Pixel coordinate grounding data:
******
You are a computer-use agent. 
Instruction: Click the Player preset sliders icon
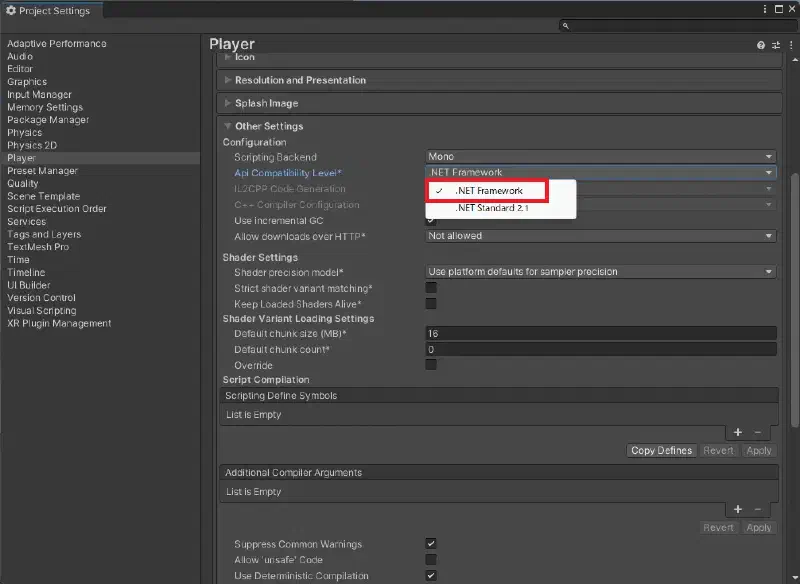776,45
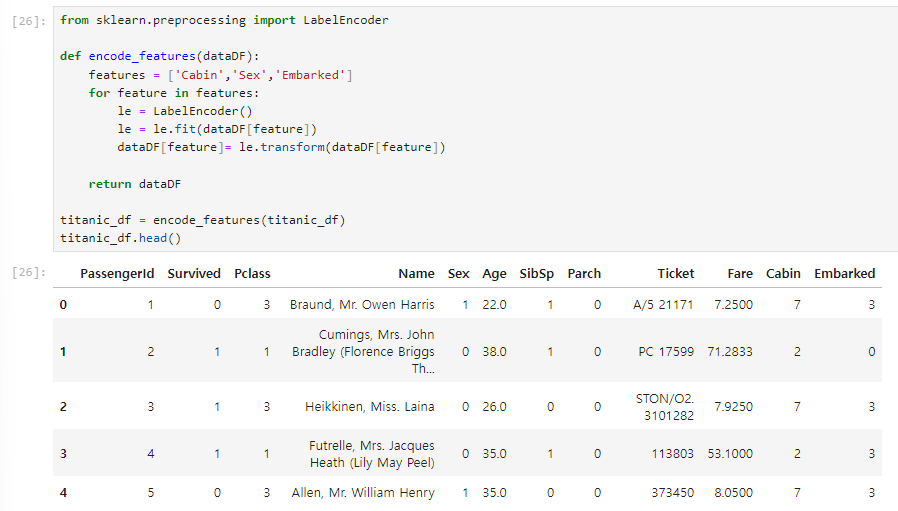Click the name cell 'Braund, Mr. Owen Harris'
The height and width of the screenshot is (511, 898).
tap(362, 304)
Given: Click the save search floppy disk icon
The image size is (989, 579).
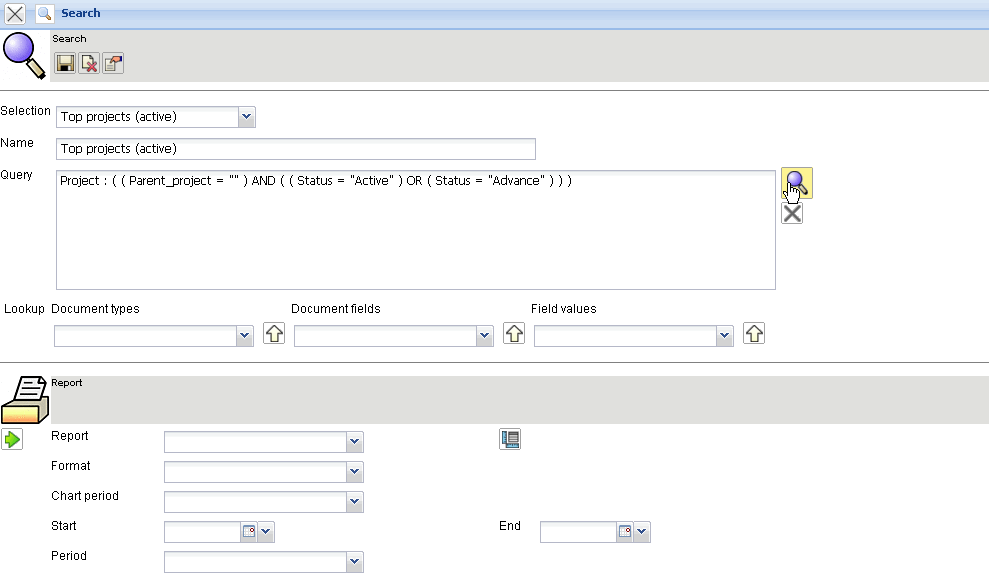Looking at the screenshot, I should point(65,63).
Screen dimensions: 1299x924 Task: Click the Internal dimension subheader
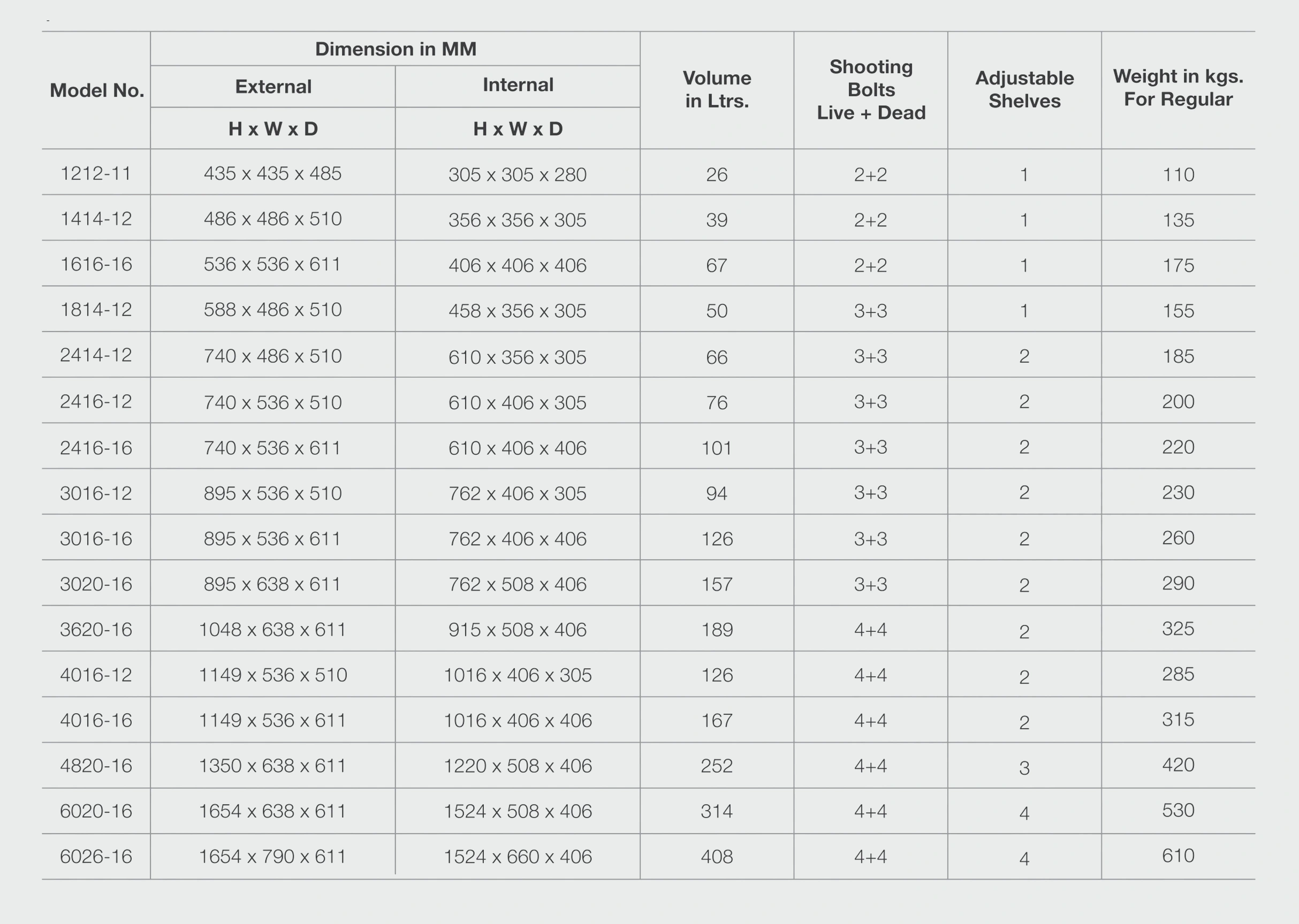(x=518, y=85)
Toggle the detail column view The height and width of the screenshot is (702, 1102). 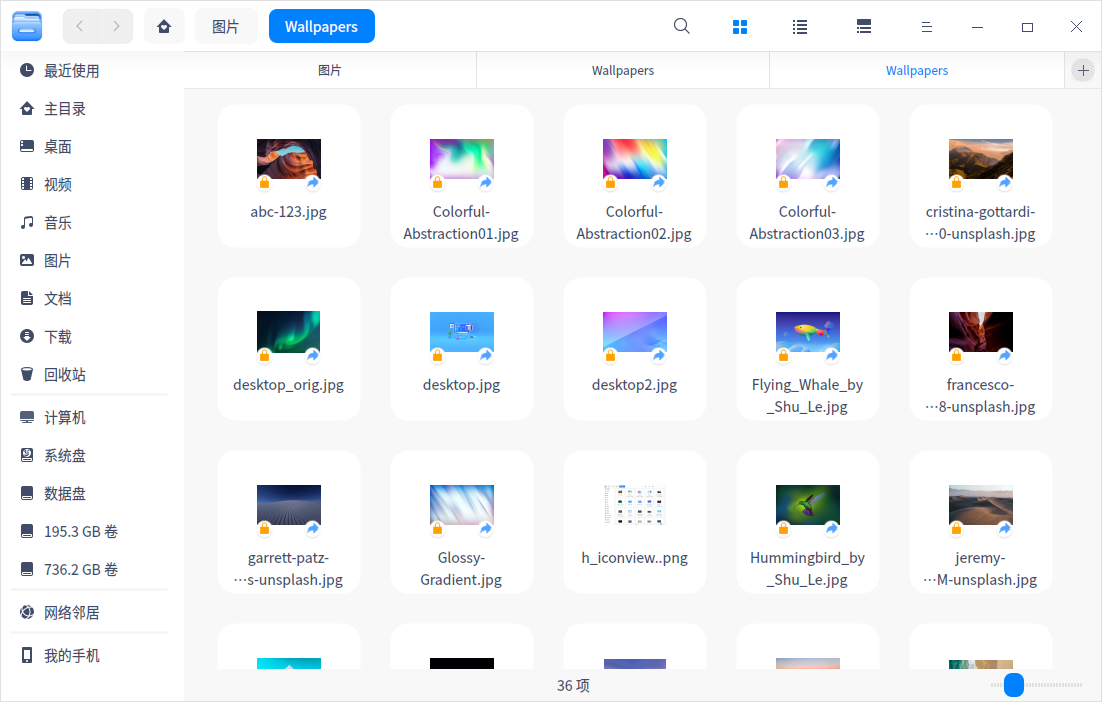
******
What is being asked: With the pictures excluded, retype the records above verbatim.

Reply to the exercise:
You are a computer-use agent. 
Instruction: Click the Player preset sliders icon
776,45
Click the name cell 'Braund, Mr. Owen Harris'
The height and width of the screenshot is (511, 898).
tap(362, 304)
Given: Click the save search floppy disk icon
The image size is (989, 579).
Looking at the screenshot, I should point(65,63).
Screen dimensions: 1299x924 Task: Click the Internal dimension subheader
(x=518, y=85)
Toggle the detail column view The height and width of the screenshot is (702, 1102). 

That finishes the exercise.